→ PROBLEM: From the entries below, copy every line that holds the word "computer".
** Opening MATERIAL FOR THE TASK block **
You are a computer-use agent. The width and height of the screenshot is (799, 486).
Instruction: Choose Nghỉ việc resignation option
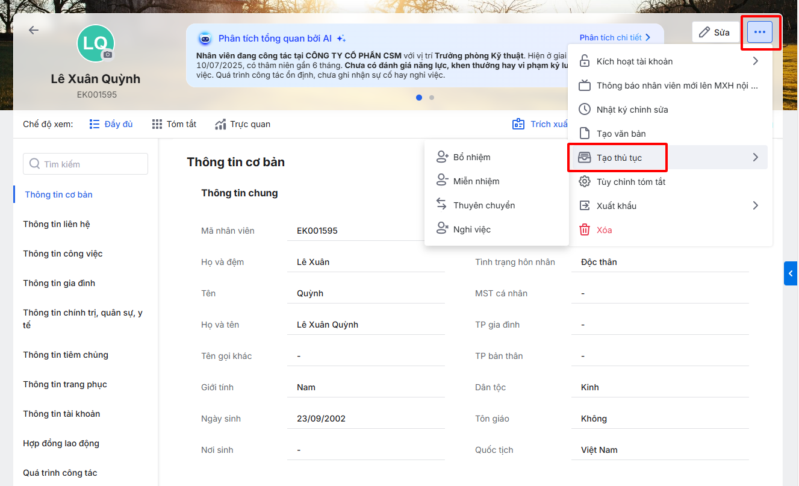[x=471, y=229]
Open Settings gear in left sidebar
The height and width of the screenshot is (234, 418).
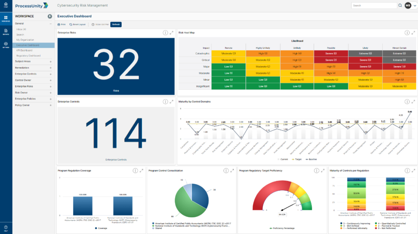[x=6, y=44]
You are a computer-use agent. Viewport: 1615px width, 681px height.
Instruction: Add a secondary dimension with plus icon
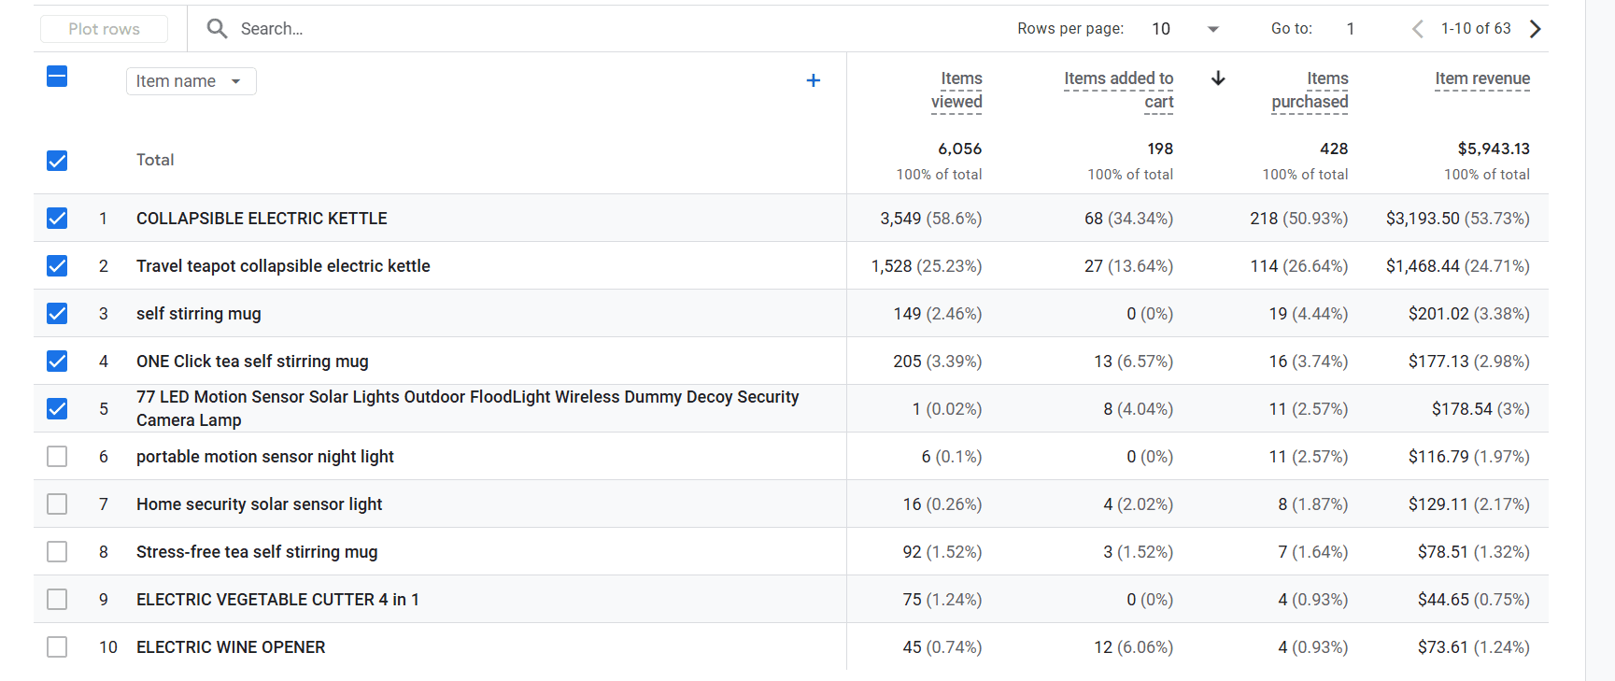[x=813, y=81]
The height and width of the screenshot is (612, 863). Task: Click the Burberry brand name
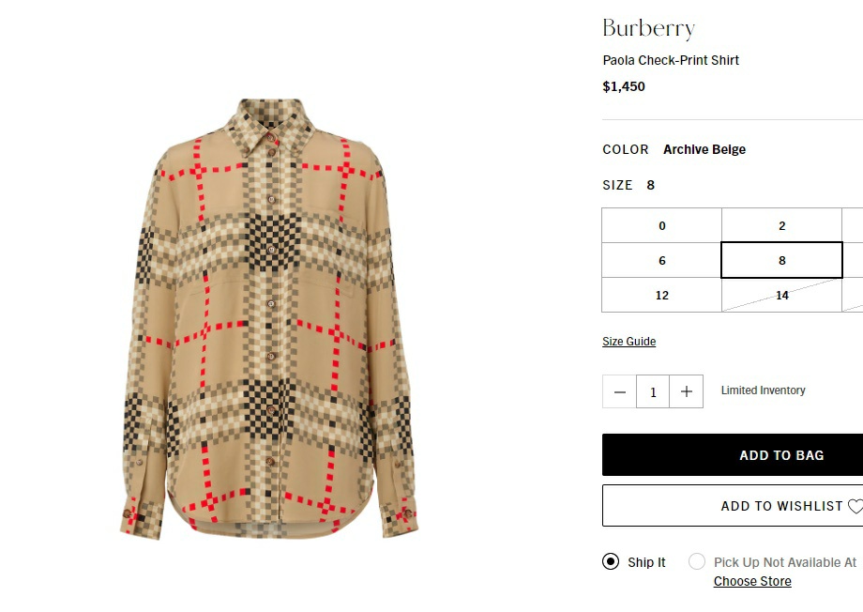click(x=649, y=29)
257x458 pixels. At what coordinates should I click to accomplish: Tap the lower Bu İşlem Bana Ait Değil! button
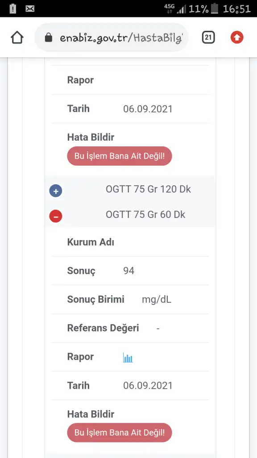[120, 433]
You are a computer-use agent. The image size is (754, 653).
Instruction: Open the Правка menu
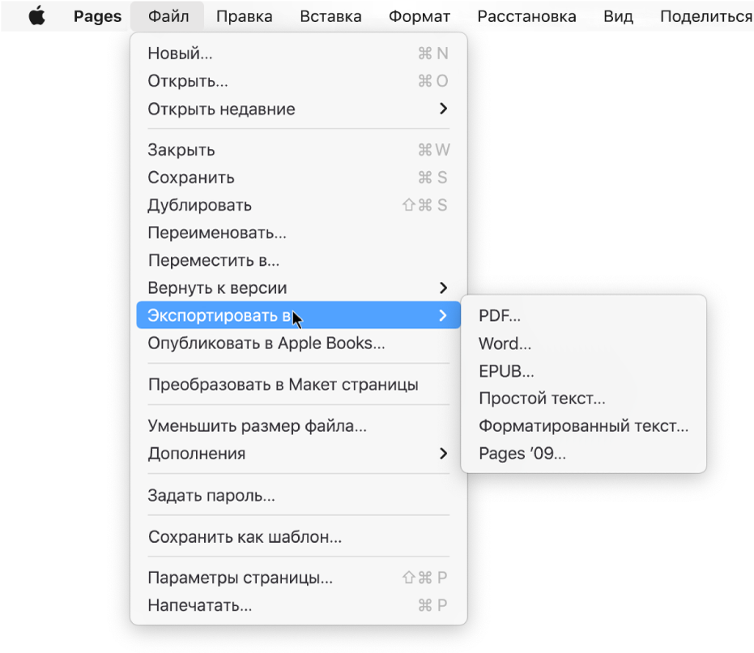coord(245,16)
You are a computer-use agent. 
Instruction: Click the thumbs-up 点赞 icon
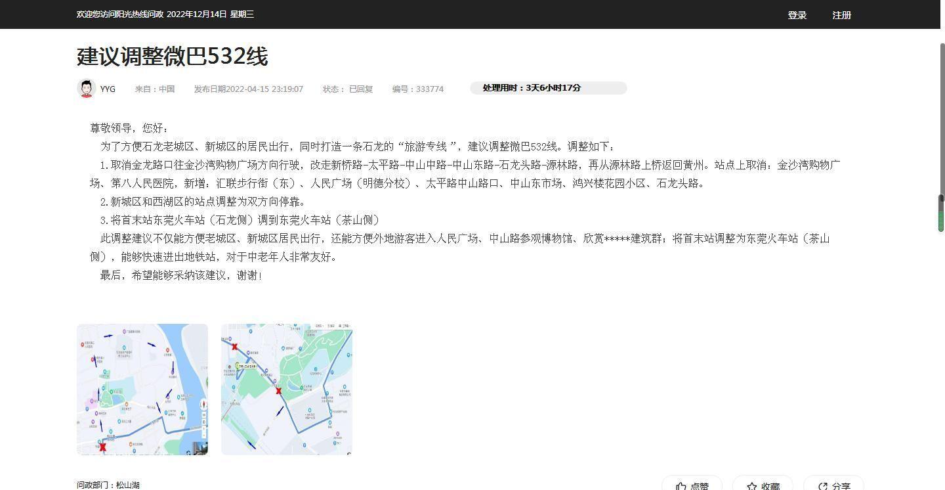(681, 487)
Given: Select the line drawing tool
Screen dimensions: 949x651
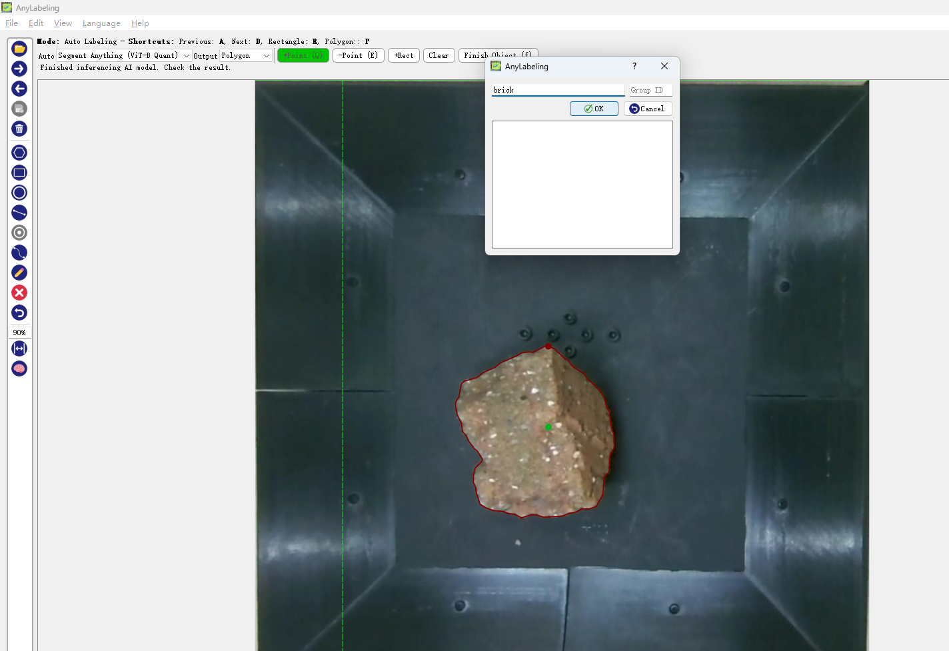Looking at the screenshot, I should click(19, 213).
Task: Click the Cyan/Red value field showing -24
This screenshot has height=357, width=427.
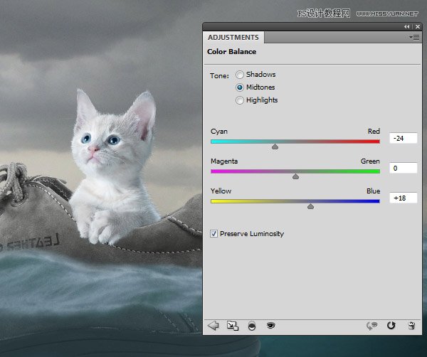Action: pos(403,138)
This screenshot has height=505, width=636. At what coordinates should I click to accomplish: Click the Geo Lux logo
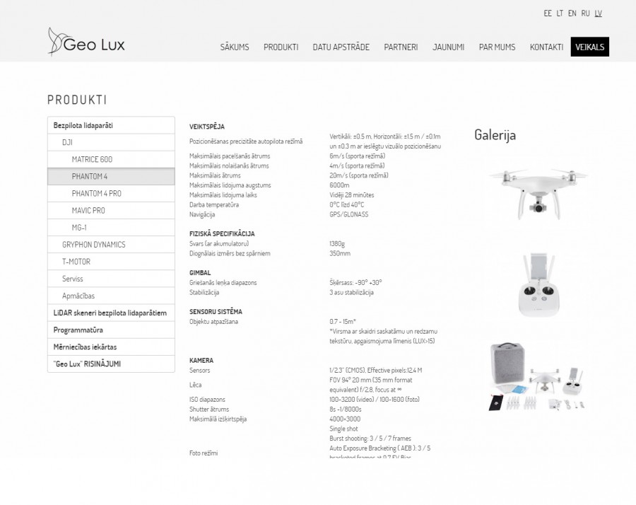tap(86, 42)
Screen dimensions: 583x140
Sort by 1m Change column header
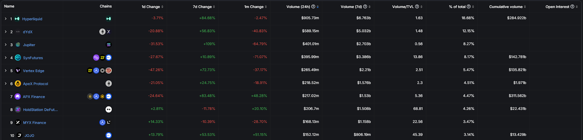click(x=255, y=7)
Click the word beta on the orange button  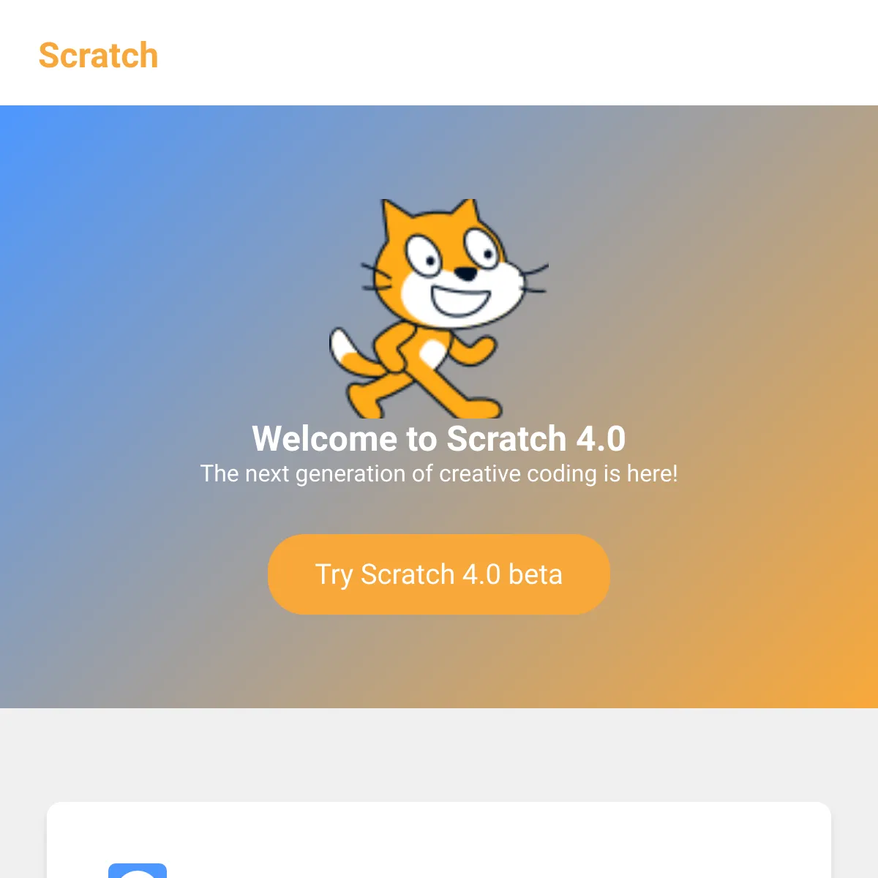pyautogui.click(x=536, y=574)
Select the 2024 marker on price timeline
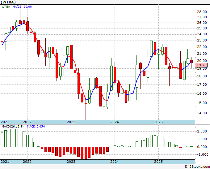This screenshot has height=169, width=210. (x=115, y=122)
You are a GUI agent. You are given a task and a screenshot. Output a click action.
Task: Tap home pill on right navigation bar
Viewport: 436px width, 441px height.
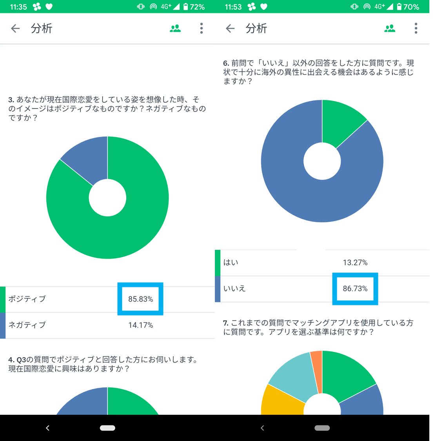coord(322,428)
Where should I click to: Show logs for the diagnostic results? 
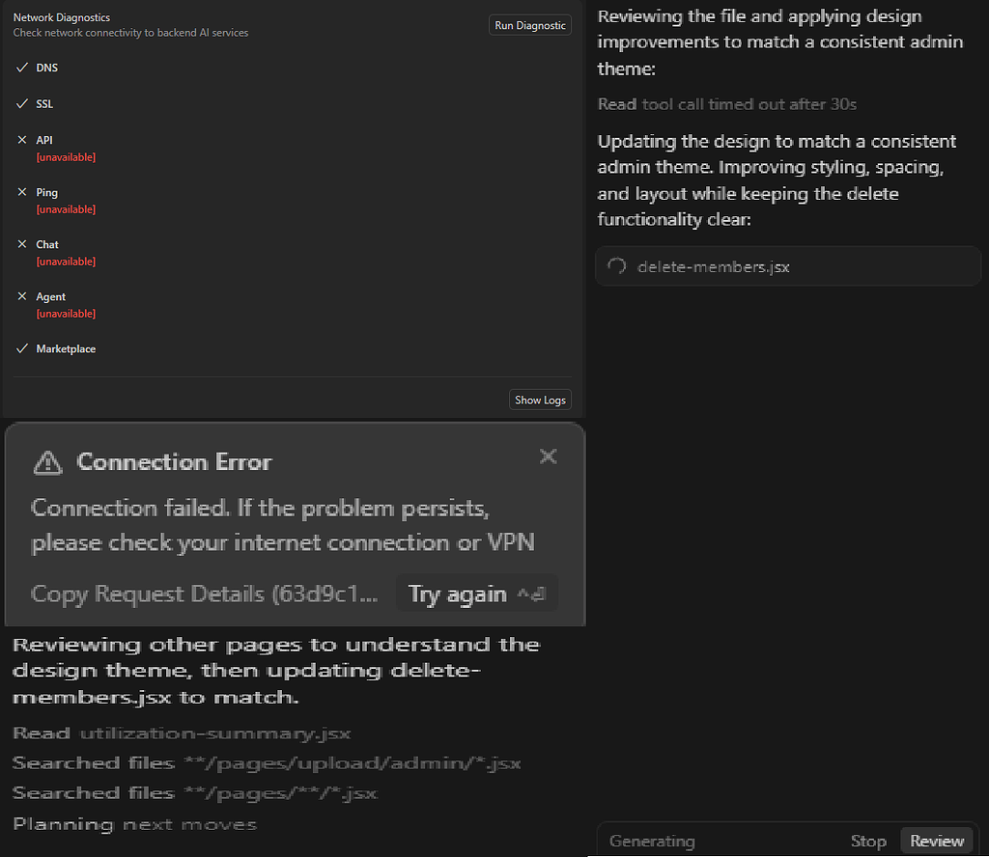pyautogui.click(x=539, y=399)
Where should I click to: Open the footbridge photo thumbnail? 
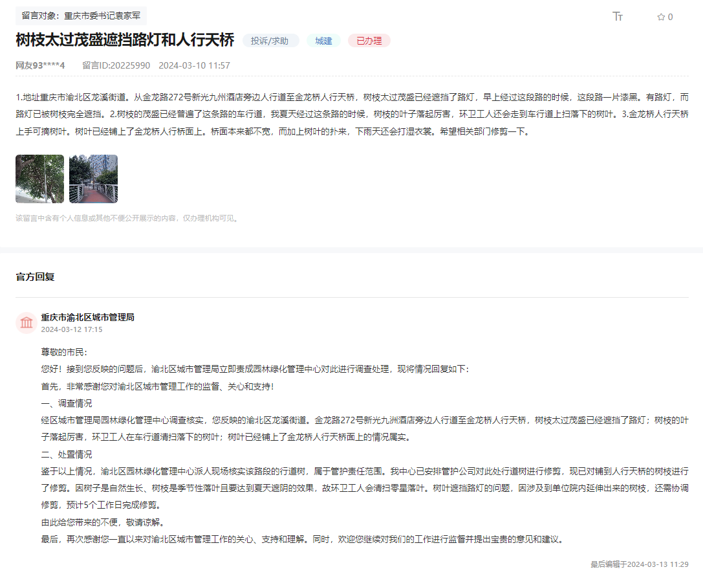(94, 179)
** Closing MATERIAL FOR THE TASK block **
→ ANSWER SECTION:
You are a computer-use agent. The width and height of the screenshot is (799, 486).
You are a computer-use agent. Viewport: 1615px width, 681px height.
You are a computer-use agent. The image size is (754, 653).
You are a computer-use agent. 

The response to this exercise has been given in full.